Monday, December 10, 2012

Heaven help me

{snapshots of life: Mr. Independent, new haircut, spaghetti explosion while I was nursing, best baby in the world}

The mundane, irksome to-do list that can never seem to be realized:
2 laundry baskets dripping with clothes and random riff raff in my bedroom
a pile of unwritten thank you notes from Clara gifts
to finish that hem on the slipcover it took 4 years to make

The challenge to do it all:
I want to exercise
study
create
write
I want my children to have a magical, memorable holiday season
I want to serve
I want to cook good meals

The deeper, meatier things on my mind and in my heart:
I am so high strung I am constantly barking at the children
I need to take more time with each individual child. More reading, more talking, more snuggling
Clara is so big. Almost three months and BIG. I waited so long for a daughter, I can't miss this. I can't let the fog around my head drown out my vision. I want to spend more time gazing at her, making her smile, breathing her in.

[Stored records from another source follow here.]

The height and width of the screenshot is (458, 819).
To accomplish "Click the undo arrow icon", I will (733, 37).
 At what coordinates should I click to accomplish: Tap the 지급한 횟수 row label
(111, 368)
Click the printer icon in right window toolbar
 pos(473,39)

Most days my head spins with the thoughts of all these matters, from the trivial to the weighty. I work and work all day, trying to keep a tidy and peaceful home. The boys fight a lot and mess is everywhere. I keep working. I try to remember what I want most--to be a calm mother to my children. For them to have sweet memories of childhood. And yet most days by dinner time I am not calm and late last night the tears that had been building for days came and didn't stop for a good long while. ("Don't worry," I told Taylor. "I'm not going crazy. I'm just a girl. Sometimes you just need a good cry. I've been doing this since I was 12.")

This place in my life is good. So good. But it is HARD.

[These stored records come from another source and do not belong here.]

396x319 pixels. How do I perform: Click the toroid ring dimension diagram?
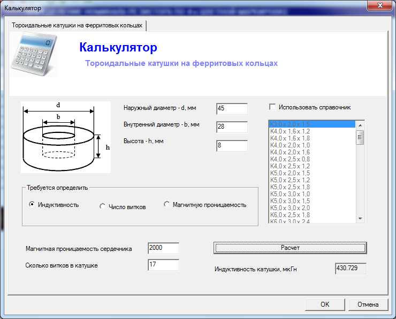click(x=66, y=137)
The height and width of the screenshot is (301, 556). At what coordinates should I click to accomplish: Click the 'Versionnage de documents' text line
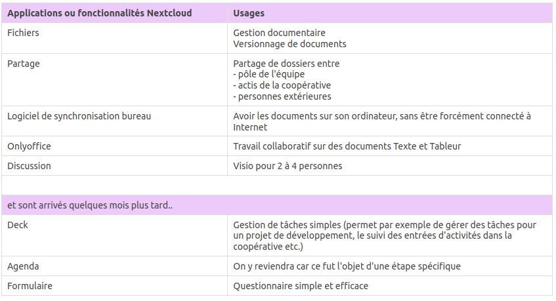(x=289, y=44)
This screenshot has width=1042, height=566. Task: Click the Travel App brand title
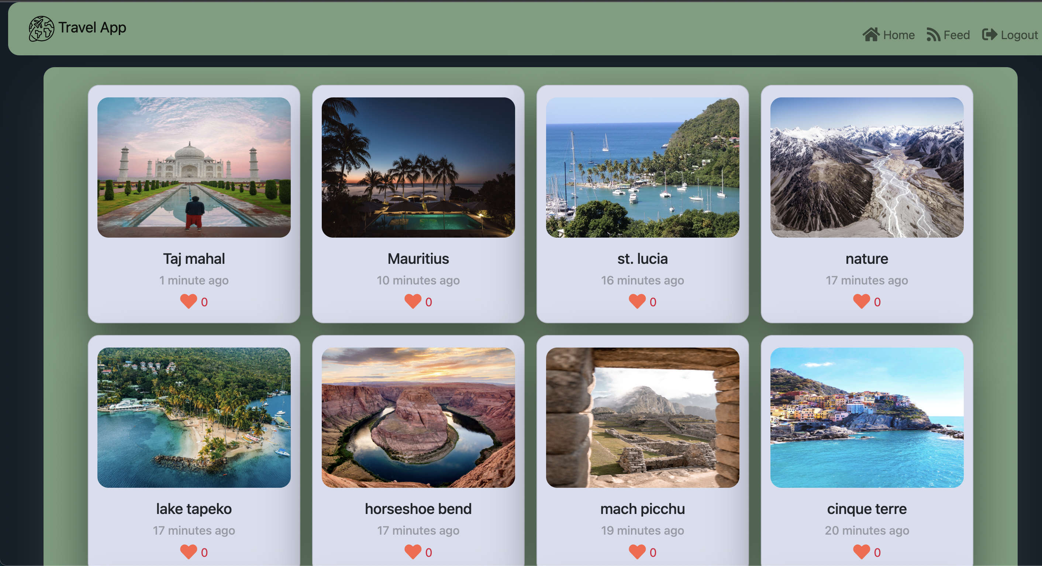pyautogui.click(x=92, y=28)
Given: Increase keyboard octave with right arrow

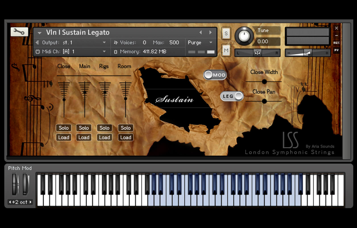Looking at the screenshot, I should (30, 202).
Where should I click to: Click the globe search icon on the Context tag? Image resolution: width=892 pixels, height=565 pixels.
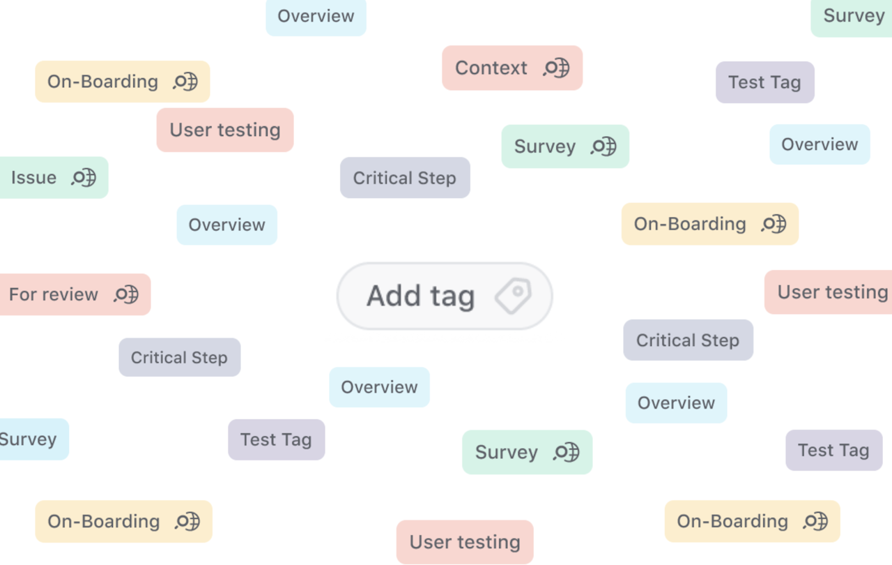[555, 68]
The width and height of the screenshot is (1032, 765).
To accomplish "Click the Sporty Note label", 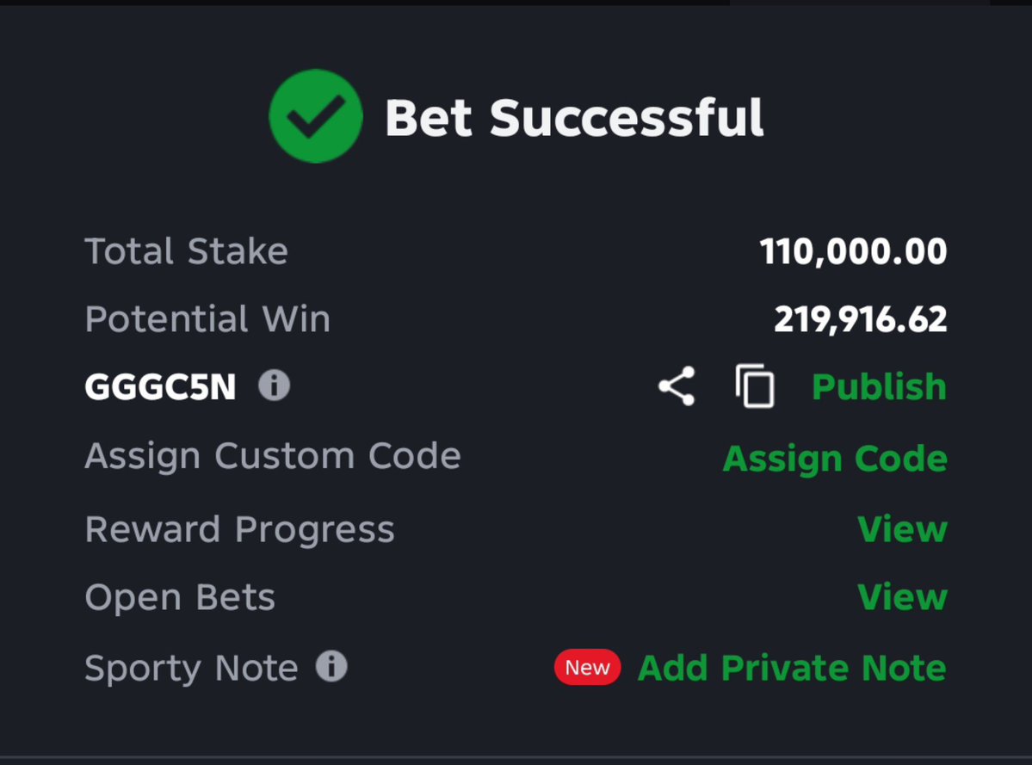I will point(192,669).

I teach the Gospel Doctrine Sunday School class at my church. Yesterday we talked about a man from the Book of Mormon who had unparalleled faith and boldness, and who called down the powers of Heaven for him and his people. As we did, it struck me deeply that I am trying to do all of this alone. And I am weak. My strength certainly does not match my task.

So this morning I prayed to God. I didn't know exactly what to say, but I started asking for some help.

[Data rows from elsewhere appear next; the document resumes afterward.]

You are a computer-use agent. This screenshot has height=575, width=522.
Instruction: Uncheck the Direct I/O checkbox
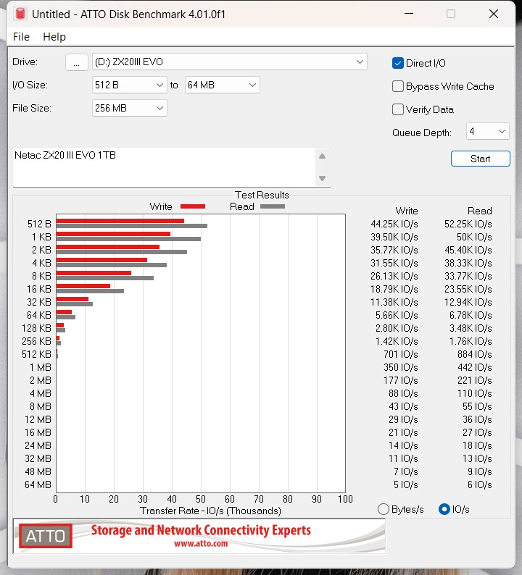tap(398, 63)
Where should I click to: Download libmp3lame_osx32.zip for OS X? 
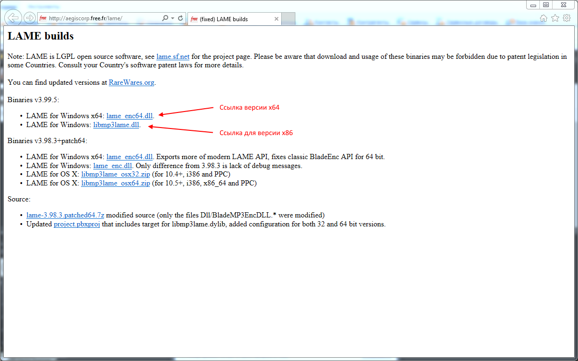pyautogui.click(x=115, y=174)
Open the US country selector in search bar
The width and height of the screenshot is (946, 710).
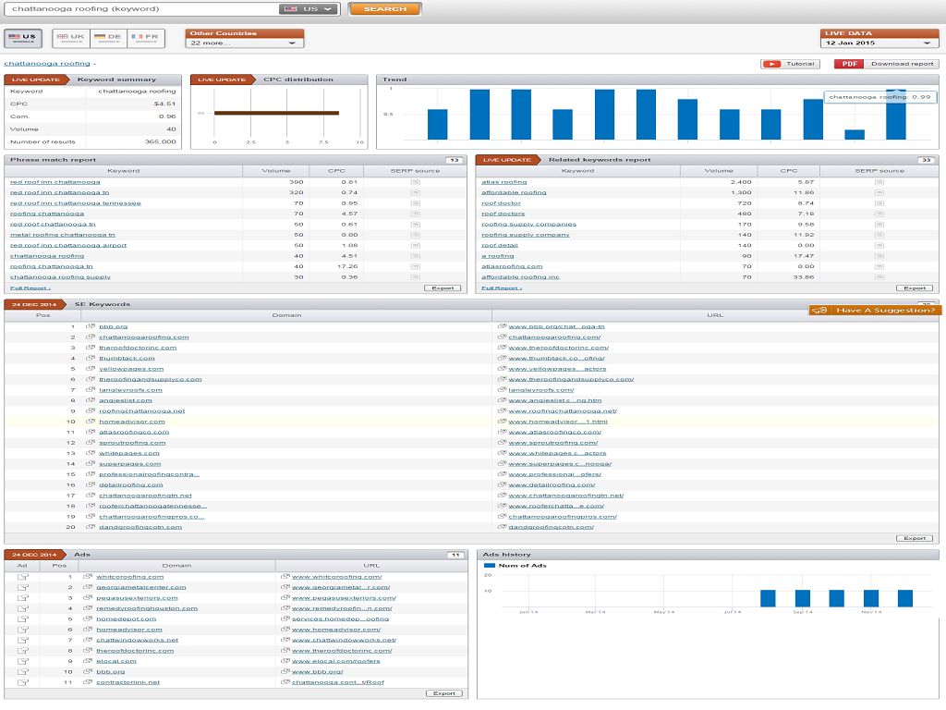(309, 9)
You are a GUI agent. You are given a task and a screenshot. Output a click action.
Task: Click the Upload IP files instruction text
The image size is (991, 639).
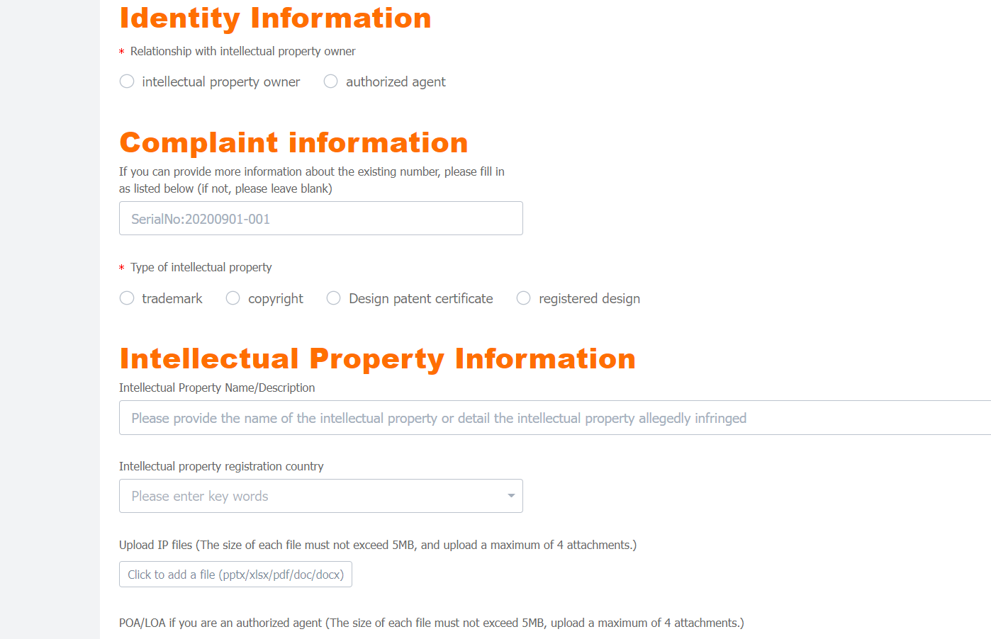[x=378, y=545]
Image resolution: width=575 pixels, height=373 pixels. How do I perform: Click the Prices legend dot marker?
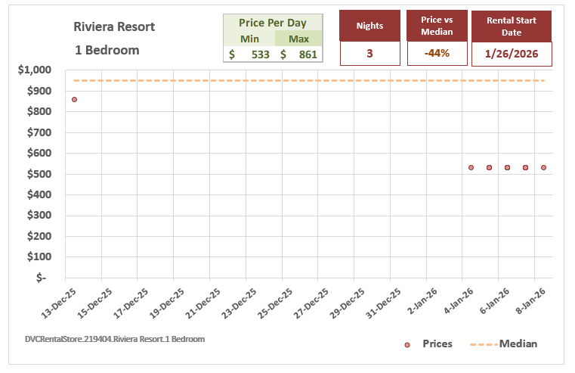click(x=407, y=344)
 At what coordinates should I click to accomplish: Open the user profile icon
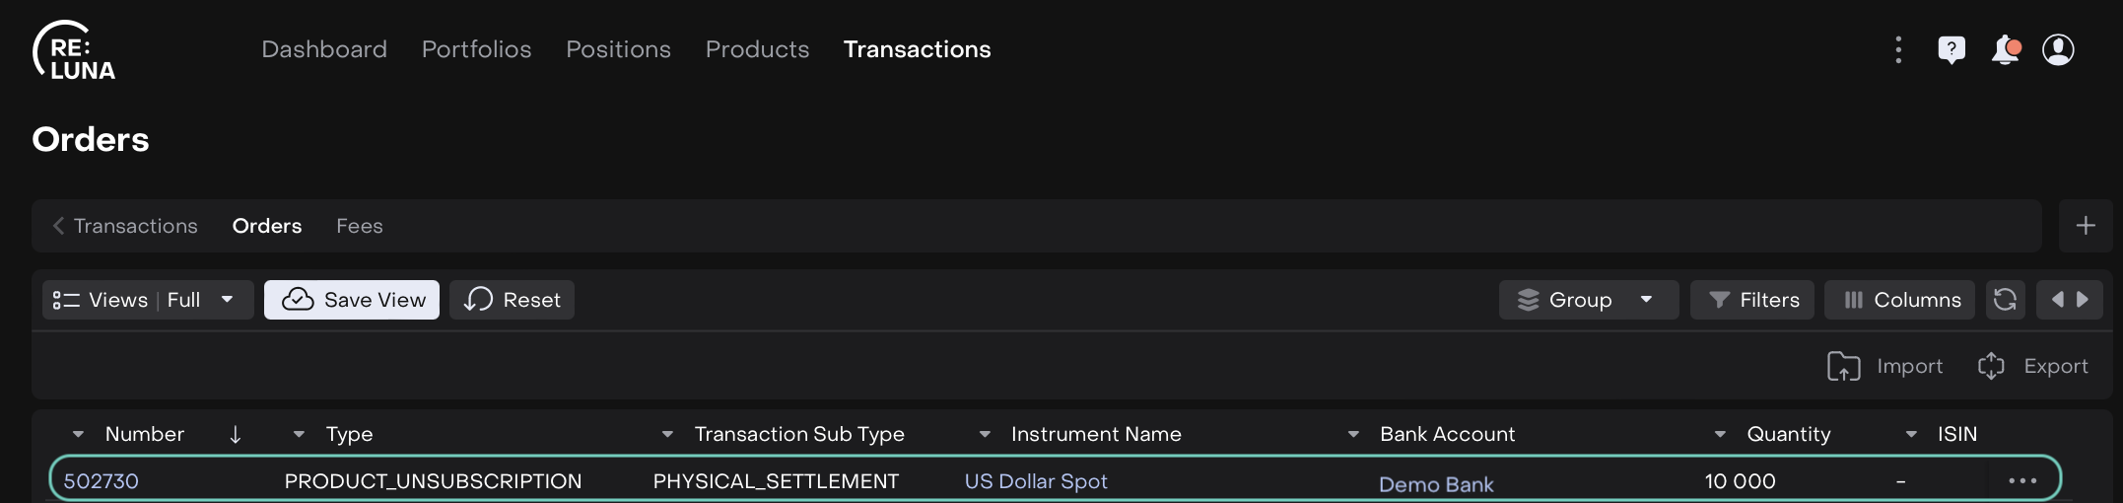[2058, 49]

I asked for power beyond my own
strength beyond my own
clarity beyond my own
patience beyond my own
vision beyond my own

And I believe I will receive it.

11 comments:

Rachael said...

Anne, I felt like I could have written this post (right down to teaching Gospel Doctrine!). I don't have any brilliant advice other than to say that I think you're doing exactly the right things...and that there are lots of us here in the trenches with you. It feels frantic most of the time, but we are doing a good work.

Christina said...

Anne- I could have said almost all of these same words (except I'm currently the primary president)! On Fast Sunday I bore my testimony about the realizations I've had that I'm making life harder than it needs to be because I'm trying to do it all alone. I'm working on it and trying to lean more on my Heavenly Father. It is harder than I thought, but when I succeed it is incredible. There are so many things that we feel we should be doing as mothers, and it does feel crazy. I just wanted to let you know I can relate!

Emily said...

Oh, how this resonates. I love how you captured the juxtaposition of the trivial and the meaty ... So true for us mama's, carrying out the million little details during our days while holding the heavy heart matters close. Beautifully written! And a very excellent reminder to turn to the Giver of all things for the strength we need and lack in ourselves.

Emily Anne said...

I cried last night, too.

And prayed.

We should go to breakfast again soon.

xo

Melissa said...

You will. :)

Melissa said...

I don't know if this will help, but I am constantly feeling overwhelmed with being a mom and feel I need to be more patient, etc, etc, etc... I read this talk yesterday and it made me feel a little better about just enjoying the moment I am in even though it is super hard and not waiting until later to be happy.
http://www.lds.org/general-conference/2012/10/of-regrets-and-resolutions?lang=eng&query=regrets

Brooke said...

So beautifully written. What to say but, "Amen?"

Brittanie said...

I have never met you but loved Bloom and have checked your blog every now and then since.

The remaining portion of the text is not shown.